### WORK TO BE COMPLETED
Pictures stay out; everything else in the records below gets copied exactly.

═════ GIVEN RECORDS

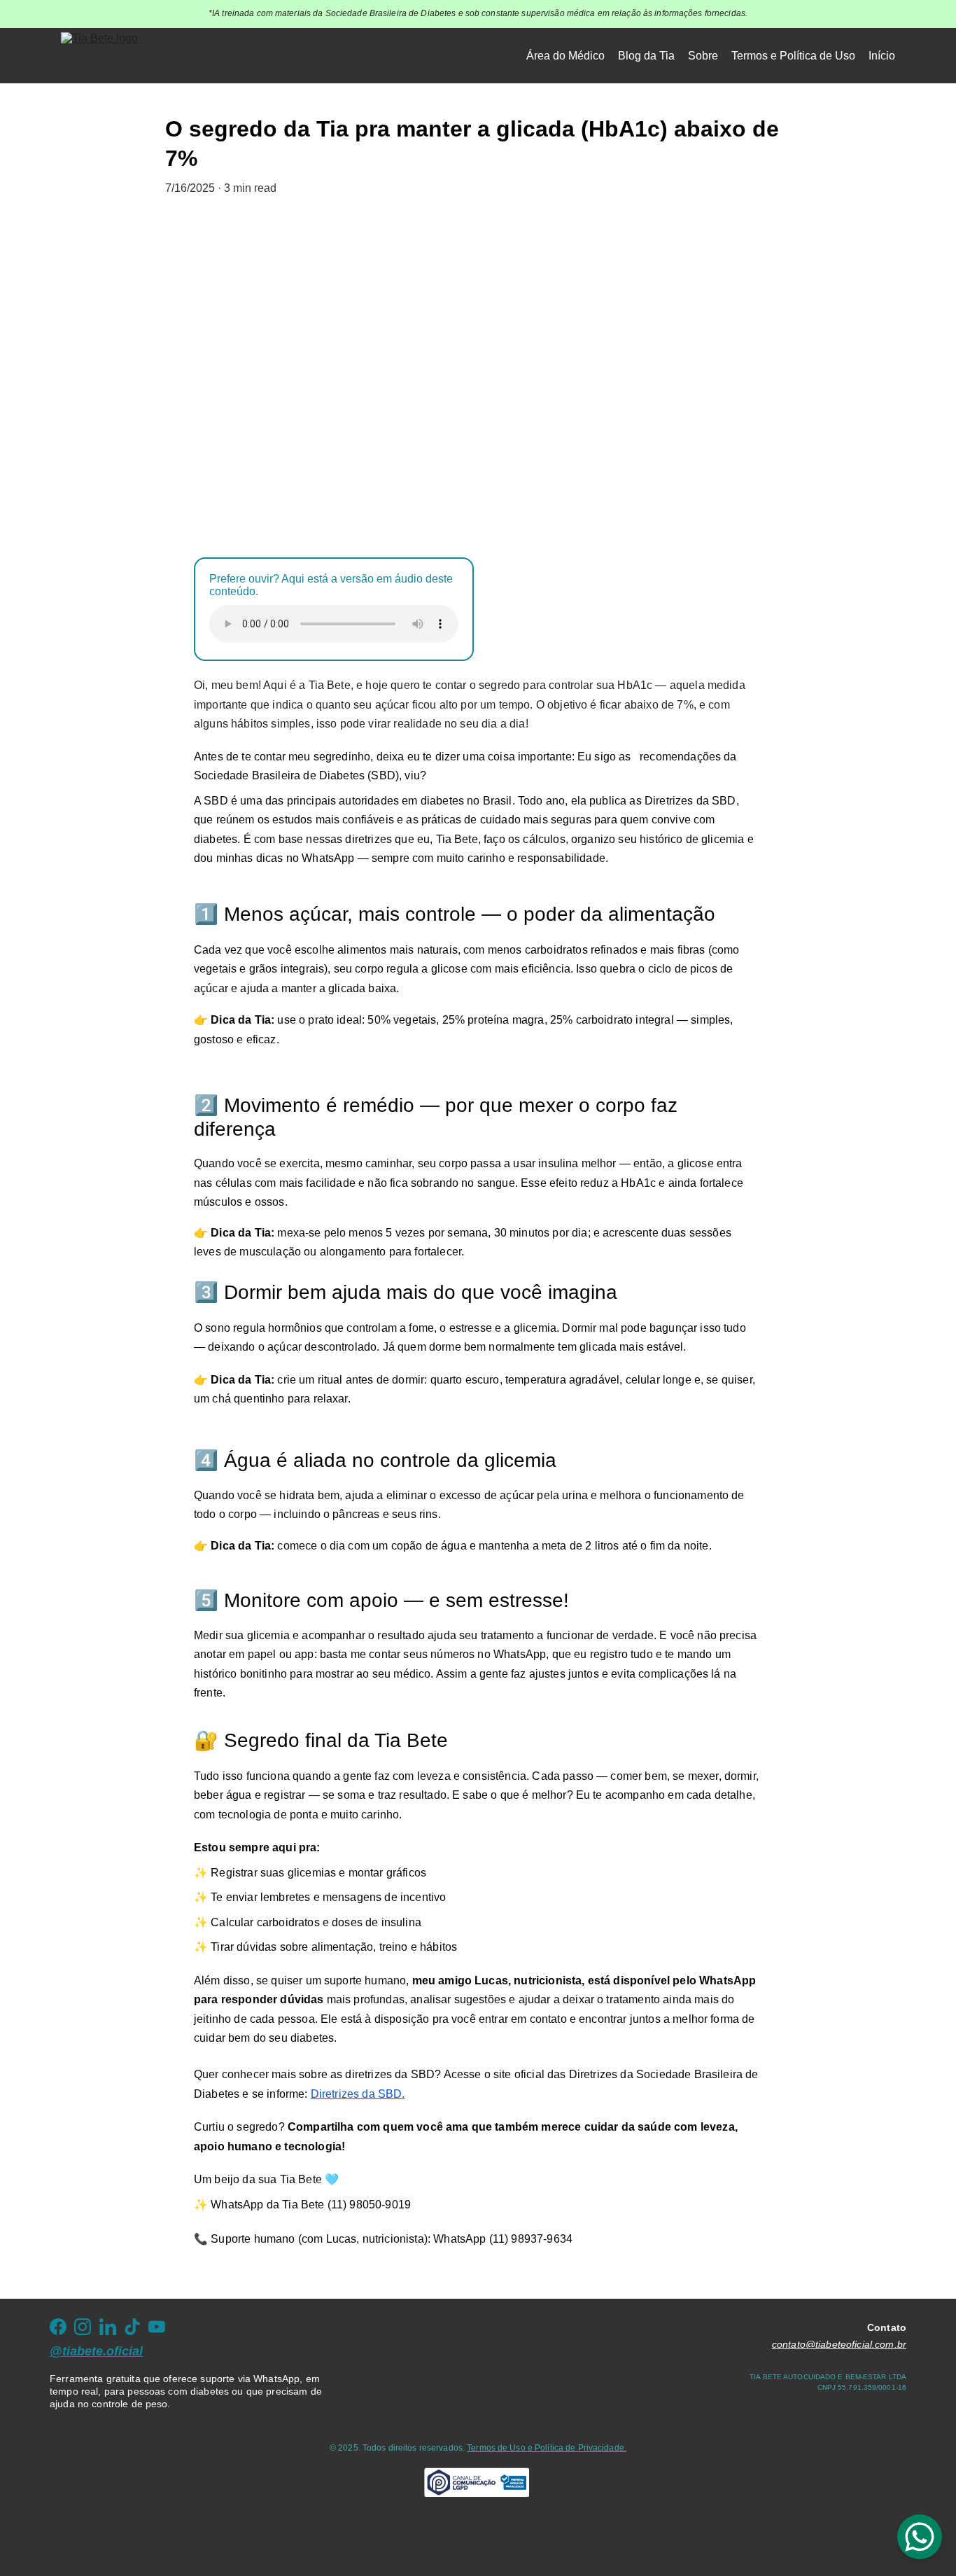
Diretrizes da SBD (356, 2094)
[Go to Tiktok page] (132, 2326)
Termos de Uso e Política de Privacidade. (546, 2448)
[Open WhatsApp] (919, 2536)
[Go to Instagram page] (82, 2326)
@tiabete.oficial (96, 2351)
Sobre (703, 56)
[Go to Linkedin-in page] (107, 2326)
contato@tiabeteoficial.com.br (839, 2344)
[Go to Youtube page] (156, 2326)
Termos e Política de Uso (793, 56)
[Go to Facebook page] (58, 2326)
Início (882, 56)
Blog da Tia (646, 56)
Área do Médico (565, 56)
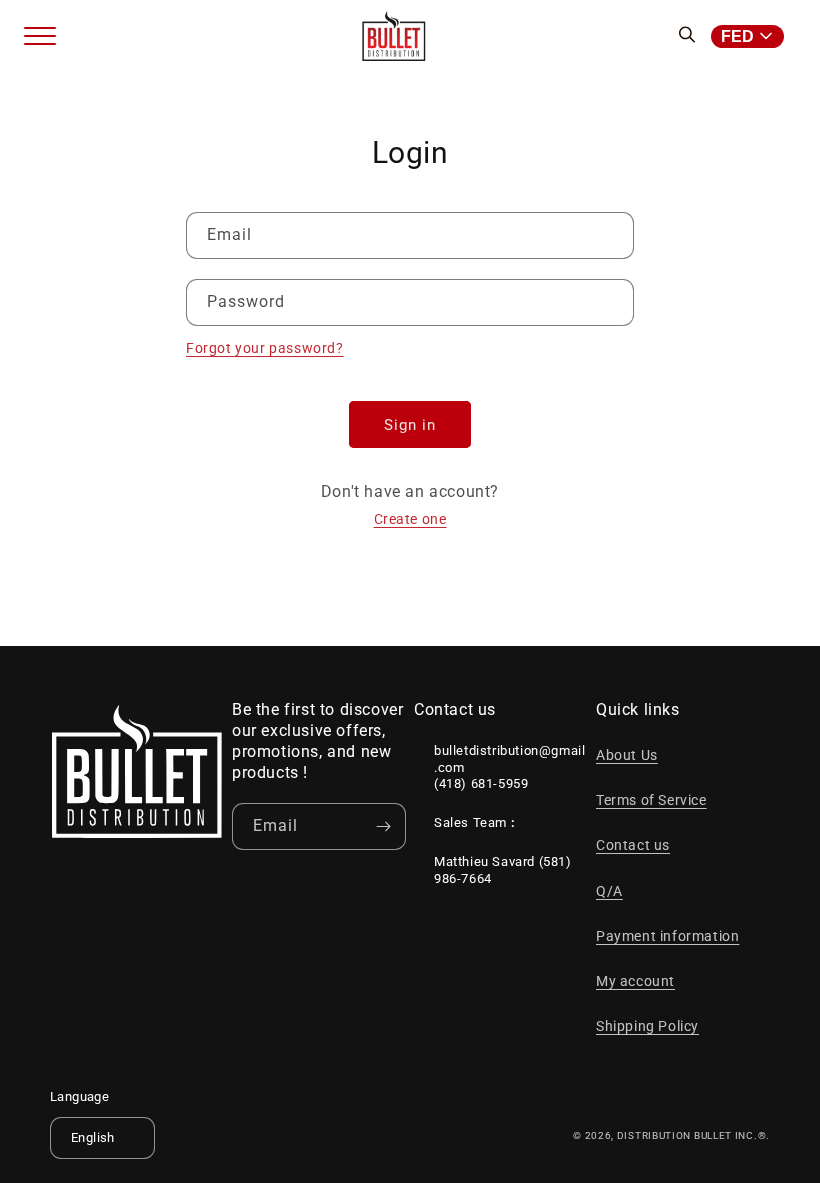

══════════

### RESULT
Diretrizes da SBD (356, 2094)
[Go to Tiktok page] (132, 2326)
Termos de Uso e Política de Privacidade. (546, 2448)
[Open WhatsApp] (919, 2536)
[Go to Instagram page] (82, 2326)
@tiabete.oficial (96, 2351)
Sobre (703, 56)
[Go to Linkedin-in page] (107, 2326)
contato@tiabeteoficial.com.br (839, 2344)
[Go to Youtube page] (156, 2326)
Termos e Política de Uso (793, 56)
[Go to Facebook page] (58, 2326)
Início (882, 56)
Blog da Tia (646, 56)
Área do Médico (565, 56)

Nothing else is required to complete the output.